Funding: This research was supported by grants from Project ALS (PRALS 2017-09), and Takeda Pharmaceuticals (1000344702). Dr. Gerbino was partially supported by a Milton-Safenowitz Post-doctoral fellowship from the ALS Association (2019-2020), and Dr. Canzio was supported by an NIH K99 Award (K99 GM121815). Generation of TBK1 knock-in mice was supported by the Jackson Laboratory Precision Genetics Center Grant U54OD020351-04.
The authors declare no competing interests.
Source:
Zuckerman Institute
Media Contacts:
Anne Holden – Zuckerman Institute
Image Source:
The image is credited to Valeria Gerbino/Maniatis lab/Columbia’s Zuckerman Institute.
Original Research: Closed access
“The loss of TBK1 kinase activity in motor neurons or in all cell types differentially impacts ALS disease progression in SOD1 mice”. Valeria Gerbino, Esther Kaunga, Junqiang Ye, Daniele Canzio, Sean O’Keeffe, Noam D. Rudnick, Paolo Guarnieri, Cathleen M. Lutz, and others.

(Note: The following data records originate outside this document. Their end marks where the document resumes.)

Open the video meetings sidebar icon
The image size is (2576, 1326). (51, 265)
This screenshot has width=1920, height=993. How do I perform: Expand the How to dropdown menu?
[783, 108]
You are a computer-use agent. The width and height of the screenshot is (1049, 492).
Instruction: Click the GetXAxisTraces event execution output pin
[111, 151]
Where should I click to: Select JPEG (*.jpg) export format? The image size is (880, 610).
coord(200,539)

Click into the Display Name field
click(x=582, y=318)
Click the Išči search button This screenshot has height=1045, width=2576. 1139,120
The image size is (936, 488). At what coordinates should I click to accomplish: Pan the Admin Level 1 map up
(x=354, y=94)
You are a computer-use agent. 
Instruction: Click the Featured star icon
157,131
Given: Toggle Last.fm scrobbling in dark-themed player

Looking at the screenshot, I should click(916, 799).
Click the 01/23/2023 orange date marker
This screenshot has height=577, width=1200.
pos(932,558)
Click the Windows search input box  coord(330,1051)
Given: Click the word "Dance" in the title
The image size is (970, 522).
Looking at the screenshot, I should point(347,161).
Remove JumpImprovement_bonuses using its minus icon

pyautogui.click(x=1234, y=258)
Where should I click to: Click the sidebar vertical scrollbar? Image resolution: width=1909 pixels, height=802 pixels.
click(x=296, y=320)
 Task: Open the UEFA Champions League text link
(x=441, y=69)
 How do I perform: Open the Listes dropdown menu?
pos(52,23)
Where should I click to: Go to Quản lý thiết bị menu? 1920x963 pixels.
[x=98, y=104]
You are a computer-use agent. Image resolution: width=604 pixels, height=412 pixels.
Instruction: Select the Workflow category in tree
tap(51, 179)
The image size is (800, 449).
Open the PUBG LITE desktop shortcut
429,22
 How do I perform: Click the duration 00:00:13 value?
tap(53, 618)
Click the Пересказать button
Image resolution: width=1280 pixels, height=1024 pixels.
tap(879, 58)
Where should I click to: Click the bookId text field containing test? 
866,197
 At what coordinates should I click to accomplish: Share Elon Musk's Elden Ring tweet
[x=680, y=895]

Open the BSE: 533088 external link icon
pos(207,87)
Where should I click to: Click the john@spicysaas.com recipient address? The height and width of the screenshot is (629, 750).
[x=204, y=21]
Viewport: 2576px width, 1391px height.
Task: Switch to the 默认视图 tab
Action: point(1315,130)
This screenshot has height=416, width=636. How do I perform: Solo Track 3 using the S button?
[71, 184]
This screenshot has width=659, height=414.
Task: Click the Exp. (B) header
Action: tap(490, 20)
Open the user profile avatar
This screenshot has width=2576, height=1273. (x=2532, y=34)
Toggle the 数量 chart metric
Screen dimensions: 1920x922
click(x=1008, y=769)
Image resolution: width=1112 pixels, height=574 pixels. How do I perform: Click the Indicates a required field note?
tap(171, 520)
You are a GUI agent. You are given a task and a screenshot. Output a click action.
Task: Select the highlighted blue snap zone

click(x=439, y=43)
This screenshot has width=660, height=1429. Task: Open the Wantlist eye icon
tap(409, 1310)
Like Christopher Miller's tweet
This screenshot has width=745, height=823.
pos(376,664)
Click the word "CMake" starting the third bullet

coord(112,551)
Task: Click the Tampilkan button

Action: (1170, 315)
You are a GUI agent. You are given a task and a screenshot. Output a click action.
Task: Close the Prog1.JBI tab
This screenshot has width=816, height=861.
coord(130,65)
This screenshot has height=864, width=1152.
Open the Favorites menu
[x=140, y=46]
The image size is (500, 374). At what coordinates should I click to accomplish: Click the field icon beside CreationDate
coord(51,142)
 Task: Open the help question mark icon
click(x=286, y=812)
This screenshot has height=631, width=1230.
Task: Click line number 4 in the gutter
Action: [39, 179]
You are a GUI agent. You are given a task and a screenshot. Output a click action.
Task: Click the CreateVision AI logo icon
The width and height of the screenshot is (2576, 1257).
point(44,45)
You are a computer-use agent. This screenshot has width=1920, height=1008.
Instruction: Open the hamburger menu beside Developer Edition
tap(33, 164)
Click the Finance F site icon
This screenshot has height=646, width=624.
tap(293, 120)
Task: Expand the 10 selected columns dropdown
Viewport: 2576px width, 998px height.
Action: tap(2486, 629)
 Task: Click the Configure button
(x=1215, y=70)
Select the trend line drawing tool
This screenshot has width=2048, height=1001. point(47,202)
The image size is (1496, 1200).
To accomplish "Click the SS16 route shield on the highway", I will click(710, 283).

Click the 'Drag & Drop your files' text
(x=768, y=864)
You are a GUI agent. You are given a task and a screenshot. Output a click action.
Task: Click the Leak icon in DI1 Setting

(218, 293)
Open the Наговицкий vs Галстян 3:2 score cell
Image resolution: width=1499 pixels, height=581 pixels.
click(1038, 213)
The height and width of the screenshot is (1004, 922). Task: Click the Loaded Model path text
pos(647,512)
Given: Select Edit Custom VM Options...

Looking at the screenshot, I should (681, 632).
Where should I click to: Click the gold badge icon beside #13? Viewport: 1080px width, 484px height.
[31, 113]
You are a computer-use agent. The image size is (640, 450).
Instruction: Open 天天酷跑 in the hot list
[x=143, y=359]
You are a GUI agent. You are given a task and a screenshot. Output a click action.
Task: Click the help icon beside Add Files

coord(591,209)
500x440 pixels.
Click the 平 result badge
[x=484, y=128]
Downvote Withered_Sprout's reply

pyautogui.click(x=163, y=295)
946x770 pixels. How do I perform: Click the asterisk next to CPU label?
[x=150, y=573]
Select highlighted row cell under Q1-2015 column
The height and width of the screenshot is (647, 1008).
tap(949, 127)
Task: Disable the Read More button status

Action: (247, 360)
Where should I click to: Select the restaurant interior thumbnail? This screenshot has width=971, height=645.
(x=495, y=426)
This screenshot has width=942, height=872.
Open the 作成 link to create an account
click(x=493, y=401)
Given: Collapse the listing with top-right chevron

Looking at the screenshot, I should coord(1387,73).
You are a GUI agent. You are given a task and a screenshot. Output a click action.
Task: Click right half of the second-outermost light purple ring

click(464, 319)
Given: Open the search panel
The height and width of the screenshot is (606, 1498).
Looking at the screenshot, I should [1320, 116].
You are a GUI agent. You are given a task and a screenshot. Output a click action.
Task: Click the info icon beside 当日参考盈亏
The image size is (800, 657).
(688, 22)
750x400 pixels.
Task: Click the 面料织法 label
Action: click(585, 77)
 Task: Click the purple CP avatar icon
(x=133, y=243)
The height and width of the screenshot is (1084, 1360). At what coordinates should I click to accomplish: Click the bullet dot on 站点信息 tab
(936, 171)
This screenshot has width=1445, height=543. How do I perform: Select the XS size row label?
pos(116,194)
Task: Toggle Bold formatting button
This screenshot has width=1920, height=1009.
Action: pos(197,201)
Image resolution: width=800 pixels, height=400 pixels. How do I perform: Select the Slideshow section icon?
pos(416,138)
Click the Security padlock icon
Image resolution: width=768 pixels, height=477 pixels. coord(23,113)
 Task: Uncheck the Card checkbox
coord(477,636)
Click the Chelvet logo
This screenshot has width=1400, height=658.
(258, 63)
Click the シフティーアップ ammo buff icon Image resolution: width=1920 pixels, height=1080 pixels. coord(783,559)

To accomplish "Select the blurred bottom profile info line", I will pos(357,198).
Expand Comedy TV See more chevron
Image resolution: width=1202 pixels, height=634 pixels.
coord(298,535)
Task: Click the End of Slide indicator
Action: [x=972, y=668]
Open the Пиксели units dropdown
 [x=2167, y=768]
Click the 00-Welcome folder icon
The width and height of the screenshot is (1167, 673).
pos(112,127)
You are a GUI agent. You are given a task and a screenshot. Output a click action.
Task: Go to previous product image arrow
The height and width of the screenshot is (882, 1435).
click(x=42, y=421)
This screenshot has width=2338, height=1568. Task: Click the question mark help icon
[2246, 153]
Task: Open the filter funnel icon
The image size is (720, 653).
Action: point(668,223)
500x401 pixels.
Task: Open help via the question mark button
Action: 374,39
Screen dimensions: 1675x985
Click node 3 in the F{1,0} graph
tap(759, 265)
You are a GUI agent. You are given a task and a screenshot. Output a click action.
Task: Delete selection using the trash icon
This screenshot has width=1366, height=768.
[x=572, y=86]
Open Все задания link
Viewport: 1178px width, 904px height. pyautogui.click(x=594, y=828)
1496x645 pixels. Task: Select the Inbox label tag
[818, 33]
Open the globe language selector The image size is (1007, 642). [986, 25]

Neuron doi:10.1016/j.neuron.2020.03.005.
Abstract
The loss of TBK1 kinase activity in motor neurons or in all cell types differentially impacts ALS disease progression in SOD1 mice
Highlights
• TBK1 kinase activity regulates disease progression in an ALS SOD1 mouse model
• Loss of TBK1 in motor neurons increases SOD1 aggregation and accelerates disease onset
• Loss of TBK1 activity in all cell types accelerates disease onset but extends survival
• Loss of TBK1 activity in all cell types reduces the IFN response in microglia
Summary
DNA sequence variants in the TBK1 gene associate with or cause sporadic or familial amyotrophic lateral sclerosis (ALS). Here we show that mice bearing human ALS-associated TBK1 missense loss-of-function mutations, or mice in which the Tbk1 gene is selectively deleted in motor neurons, do not display a neurodegenerative disease phenotype. However, loss of TBK1 function in motor neurons of the SOD1 G93A mouse model of ALS impairs autophagy, increases SOD1 aggregation, and accelerates early disease onset without affecting lifespan. By contrast, point mutations that decrease TBK1 kinase activity in all cells also accelerate disease onset but extend the lifespan of SOD1 mice. This difference correlates with the failure to activate high levels of expression of interferon-inducible genes in glia. We conclude that loss of TBK1 kinase activity impacts ALS disease progression through distinct pathways in different spinal cord cell types and further implicate the importance of glia in neurodegeneration.